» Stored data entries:
↓
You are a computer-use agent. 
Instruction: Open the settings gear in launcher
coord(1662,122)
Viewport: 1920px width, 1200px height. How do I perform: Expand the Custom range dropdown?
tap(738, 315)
↑
» What you should do: Write out every record above, word for word.

» Reply to the exercise:
You are a computer-use agent. 
Instruction: Open the settings gear in launcher
coord(1662,122)
Viewport: 1920px width, 1200px height. How do I perform: Expand the Custom range dropdown?
tap(738, 315)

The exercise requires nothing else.